— START OF Page extract —
# living and studying in thailand



## Guest (Feb 6, 2012)

hey people, im planning on taking a year or two to study in thailand and am wundering how anybody pays to live there while on education visa. i read you could not work on an education visa. do you survive off a student loan or do you have an income coming in while your studying abroad? any comments would be much appreciated. just not exactly sure how to go about it. thanks


----------



## Song_Si (Jun 11, 2010)

Hi
Self-funded; no student loan options.
And work is a definite 'no' - as with a Tourist Visa, being caught working outside the conditions of your visa is an offence.
There are however many stories of people working and 'getting away with it' - commonly for private language institutes in larger cities. Quite a risk. 

See also: 

Tourist Visas
and
Restricted occupations for foreigners in Thailand


----------



## Guest (Feb 7, 2012)

thanks song si, i appreciate the info


----------



## TomC (Jan 23, 2012)

bgwhynot said:


> hey people, im planning on taking a year or two to study in thailand and am wundering how anybody pays to live there while on education visa. i read you could not work on an education visa. do you survive off a student loan or do you have an income coming in while your studying abroad? any comments would be much appreciated. just not exactly sure how to go about it. thanks


Work in Canada and save up before going to Thailand. That's your best option.


----------
— END OF Page extract —
§ **Exercise aim**
From the thread on studying in Thailand, copy out the passage from "# living and" up to and including "(Jun 11, 2010)". The listing that comes next isn't needed.
— START OF Extracted records —
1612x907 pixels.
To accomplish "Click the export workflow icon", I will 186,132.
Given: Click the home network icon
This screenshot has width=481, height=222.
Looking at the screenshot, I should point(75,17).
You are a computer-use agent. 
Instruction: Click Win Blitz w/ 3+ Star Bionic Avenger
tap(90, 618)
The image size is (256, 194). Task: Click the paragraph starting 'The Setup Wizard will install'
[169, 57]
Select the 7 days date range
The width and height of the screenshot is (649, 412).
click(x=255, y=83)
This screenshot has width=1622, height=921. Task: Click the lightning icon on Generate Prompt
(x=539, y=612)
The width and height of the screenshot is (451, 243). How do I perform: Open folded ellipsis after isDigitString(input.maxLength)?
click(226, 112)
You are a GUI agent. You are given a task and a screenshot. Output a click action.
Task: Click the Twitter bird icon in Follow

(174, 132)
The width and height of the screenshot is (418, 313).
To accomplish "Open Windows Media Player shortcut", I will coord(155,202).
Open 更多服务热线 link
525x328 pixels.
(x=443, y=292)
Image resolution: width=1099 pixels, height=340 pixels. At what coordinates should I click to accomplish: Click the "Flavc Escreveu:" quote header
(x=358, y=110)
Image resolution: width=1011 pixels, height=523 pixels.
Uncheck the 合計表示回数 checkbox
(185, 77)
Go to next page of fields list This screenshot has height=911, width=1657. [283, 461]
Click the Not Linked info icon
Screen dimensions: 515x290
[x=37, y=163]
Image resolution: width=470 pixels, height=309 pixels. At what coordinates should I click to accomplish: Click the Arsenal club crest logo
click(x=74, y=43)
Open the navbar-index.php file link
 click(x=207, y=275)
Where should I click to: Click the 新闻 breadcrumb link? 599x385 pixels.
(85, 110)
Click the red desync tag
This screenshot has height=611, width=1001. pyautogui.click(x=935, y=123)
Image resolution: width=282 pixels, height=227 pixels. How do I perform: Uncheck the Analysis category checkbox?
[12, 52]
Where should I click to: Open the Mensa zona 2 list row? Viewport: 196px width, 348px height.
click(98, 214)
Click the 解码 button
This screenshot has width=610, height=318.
— END OF Extracted records —
§ **Result for this exercise**
# living and studying in thailand



## Guest (Feb 6, 2012)

hey people, im planning on taking a year or two to study in thailand and am wundering how anybody pays to live there while on education visa. i read you could not work on an education visa. do you survive off a student loan or do you have an income coming in while your studying abroad? any comments would be much appreciated. just not exactly sure how to go about it. thanks


----------



## Song_Si (Jun 11, 2010)